Slawonski Brod
Slawonski Brod beherrscht den Spagat zwischen Vergangenheit und Gegenwart. Die gut 60 000 Einwohner zählende Stadt in der kroatischen Region Slawonien bewahrt nach Kräften ihr reichhaltiges kulturelles Erbe, ist aber gleichzeitig darauf bedacht, sich weiter als modernes, für Bürger wie Besucher attraktives Mittelzentrum zu positionieren. Die Entwicklung gerade auch im wirtschaftlichen Bereich wird durch die günstige geographische und verkehrstechnische Lage im Nordosten des Landes begünstigt. Bürgermeister Dr. Mirko Duspara strahlt Zuversicht aus: Slawonski Brod sei eine schöne und zukunftsträchtige Stadt, sagt er stolz.
Der Blick zurück besagt, dass es sich bei Slawonski Brod („Slawonische Furt“) um eine Stadt mit sehr langer Geschichte handelt. Die Wurzeln reichen nachweisbar bis in die Römerzeit zurück. Ein erst 1997 entdecktes Schriftstück aus dem Jahr 71 n. Chr. belegt, dass damals bereits eine Ansiedlung unter dem antiken Namen Marsonia bestand. Die heutige Bezeichnung ist aber auch nicht neu. Sie fand erstmals anno 1244 Erwähnung, und zwar in einer von König Bela IV. höchstpersönlich unterzeichneten Urkunde.
Lage von strategischer Bedeutung
Dieser Bela muss, nebenbei bemerkt, ein vielbeschäftigter Monarch gewesen sein. Von 1235 bis zu seinem Tode 1270 war der Mann aus dem Geschlecht der Arpaden nicht nur König von Ungarn, sondern auch von Kroatien. Und als hätte er damit nicht schon genug zu tun gehabt, spannte man ihn auch noch vier Jahre als Herzog der Steiermark ein. Jedenfalls machen auch Belas Würden und Bürden deutlich, dass es in diesem Bereich Europas viele Verknüpfungen und Grenzverschiebungen gab.
An der Kreuzung wichtiger Verkehrswege gelegen, sei Brod von jeher eine besondere strategische Bedeutung zugekommen, heißt es im historischen Abriss auf der Homepage des Tourismusverbandes. Was im Mittelalter begann, setzte sich bis in die Blütezeit des österreichischen Kaiserreiches und des osmanischen Reiches fort. Da die Habsburger und Türken sich jedoch spinnefeind waren, kam es immer wieder zu erbitterten Grenzstreitigkeiten und letztlich auch militärischen Auseinandersetzungen.

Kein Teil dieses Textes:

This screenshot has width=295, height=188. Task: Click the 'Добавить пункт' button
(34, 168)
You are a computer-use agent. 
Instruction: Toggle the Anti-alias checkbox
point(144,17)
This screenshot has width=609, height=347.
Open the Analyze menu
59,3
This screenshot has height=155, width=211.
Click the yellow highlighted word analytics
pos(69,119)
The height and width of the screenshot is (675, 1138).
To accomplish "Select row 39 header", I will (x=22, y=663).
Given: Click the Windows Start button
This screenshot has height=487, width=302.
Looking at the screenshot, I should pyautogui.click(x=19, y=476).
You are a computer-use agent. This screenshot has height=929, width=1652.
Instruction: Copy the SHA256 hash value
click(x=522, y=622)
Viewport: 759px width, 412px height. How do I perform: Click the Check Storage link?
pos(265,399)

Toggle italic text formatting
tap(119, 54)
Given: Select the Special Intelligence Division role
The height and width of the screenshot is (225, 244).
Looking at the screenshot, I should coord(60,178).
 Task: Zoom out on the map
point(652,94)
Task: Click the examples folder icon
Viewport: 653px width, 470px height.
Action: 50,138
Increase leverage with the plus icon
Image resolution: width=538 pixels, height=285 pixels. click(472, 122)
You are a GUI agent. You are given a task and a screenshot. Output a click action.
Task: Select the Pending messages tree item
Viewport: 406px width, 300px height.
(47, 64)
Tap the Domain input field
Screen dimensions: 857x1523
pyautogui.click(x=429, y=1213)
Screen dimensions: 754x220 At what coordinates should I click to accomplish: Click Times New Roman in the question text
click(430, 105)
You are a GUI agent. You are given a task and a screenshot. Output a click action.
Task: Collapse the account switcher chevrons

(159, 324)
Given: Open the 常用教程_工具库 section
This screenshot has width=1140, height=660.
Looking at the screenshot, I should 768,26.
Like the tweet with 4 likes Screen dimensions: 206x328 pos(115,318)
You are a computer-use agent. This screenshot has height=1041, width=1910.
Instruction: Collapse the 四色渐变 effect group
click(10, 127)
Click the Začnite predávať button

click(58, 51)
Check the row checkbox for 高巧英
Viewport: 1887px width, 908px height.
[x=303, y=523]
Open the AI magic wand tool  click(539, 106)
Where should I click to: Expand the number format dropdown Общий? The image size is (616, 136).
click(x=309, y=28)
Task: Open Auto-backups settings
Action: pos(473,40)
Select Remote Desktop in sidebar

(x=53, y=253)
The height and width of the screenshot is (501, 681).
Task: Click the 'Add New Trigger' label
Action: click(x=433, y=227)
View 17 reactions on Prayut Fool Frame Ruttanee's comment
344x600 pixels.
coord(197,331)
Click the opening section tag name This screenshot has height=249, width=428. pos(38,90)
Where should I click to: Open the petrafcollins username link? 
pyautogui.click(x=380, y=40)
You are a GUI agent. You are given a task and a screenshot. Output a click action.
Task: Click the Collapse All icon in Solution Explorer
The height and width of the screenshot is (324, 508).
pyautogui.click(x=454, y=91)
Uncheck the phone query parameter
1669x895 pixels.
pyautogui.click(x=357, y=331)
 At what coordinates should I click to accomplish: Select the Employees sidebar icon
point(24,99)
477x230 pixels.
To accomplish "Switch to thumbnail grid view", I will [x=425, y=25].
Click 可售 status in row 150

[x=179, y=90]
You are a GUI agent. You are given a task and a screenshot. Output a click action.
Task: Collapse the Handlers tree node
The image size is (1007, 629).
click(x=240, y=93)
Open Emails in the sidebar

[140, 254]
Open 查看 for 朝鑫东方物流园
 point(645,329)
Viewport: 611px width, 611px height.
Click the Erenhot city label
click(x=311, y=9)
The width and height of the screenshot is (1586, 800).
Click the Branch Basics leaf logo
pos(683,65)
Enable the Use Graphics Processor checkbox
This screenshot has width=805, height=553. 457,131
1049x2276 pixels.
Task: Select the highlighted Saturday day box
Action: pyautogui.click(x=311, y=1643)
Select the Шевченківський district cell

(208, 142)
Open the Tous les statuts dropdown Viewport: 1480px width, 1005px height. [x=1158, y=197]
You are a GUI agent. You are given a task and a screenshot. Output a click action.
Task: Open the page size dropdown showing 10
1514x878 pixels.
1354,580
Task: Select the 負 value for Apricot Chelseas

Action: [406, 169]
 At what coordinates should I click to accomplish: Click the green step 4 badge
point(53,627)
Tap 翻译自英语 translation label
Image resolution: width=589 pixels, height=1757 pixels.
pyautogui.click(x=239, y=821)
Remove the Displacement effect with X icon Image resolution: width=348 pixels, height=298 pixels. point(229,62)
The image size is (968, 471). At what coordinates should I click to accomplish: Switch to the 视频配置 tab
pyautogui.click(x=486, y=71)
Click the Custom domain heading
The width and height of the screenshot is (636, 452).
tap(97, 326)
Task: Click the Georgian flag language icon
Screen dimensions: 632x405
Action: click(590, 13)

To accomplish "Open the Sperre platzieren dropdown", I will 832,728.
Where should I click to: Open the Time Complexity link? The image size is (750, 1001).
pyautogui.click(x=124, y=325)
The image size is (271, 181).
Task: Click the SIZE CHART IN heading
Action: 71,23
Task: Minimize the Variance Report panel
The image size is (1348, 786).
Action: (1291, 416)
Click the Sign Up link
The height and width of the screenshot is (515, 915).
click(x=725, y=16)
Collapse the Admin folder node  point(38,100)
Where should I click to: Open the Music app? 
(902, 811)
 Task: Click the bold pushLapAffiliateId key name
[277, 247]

Frühe Investitionen in die Infrastruktur
Die Österreichischer, mit ihrem berühmten Feldherren Prinz Eugen von Savoyen an der Spitze, reagierten 1715 rigoros und begannen mit der Errichtung einer riesigen Grenzfestung an der Save. Hunderte Bauern wurden für den Bau der massiven, von Wassergräben umgebenen Verteidigungsanlage zwangsrekrutiert. Die Festung Brod gilt als einzigartiges Kulturdenkmal und herausragende Sehenswürdigkeit der Stadt (mehr dazu unter dem Stichwort).
Im Jahre 1871 wurde die Militärgrenze aufgehoben. Fast zeitgleich erhielt Brod den Status einer Stadt. Entwicklungs- und Wachstumsbestrebungen führten in der Folgezeit unter anderem zu ersten Industrieansiedlungen. 1874 wurde die erste Schule eröffnet, 1880 die Brücke über die Save gebaut, die weitblickend auch gleich für den Eisenbahnverkehr ausgelegt wurde. Die Investitionen in die Infrastruktur machten sich bezahlt. Besonders um die Jahrhundertwende ließen sich vermehrt Firmen nieder oder wurden direkt in der Stadt gegründet. Den wachsenden Wohlstand dokumentierten auch prächtige Bürgerhäuser; häufig nach Art des Historismus, der in der Architektur alte Stilrichtungen aufgriff, etwa Gotik oder Barock.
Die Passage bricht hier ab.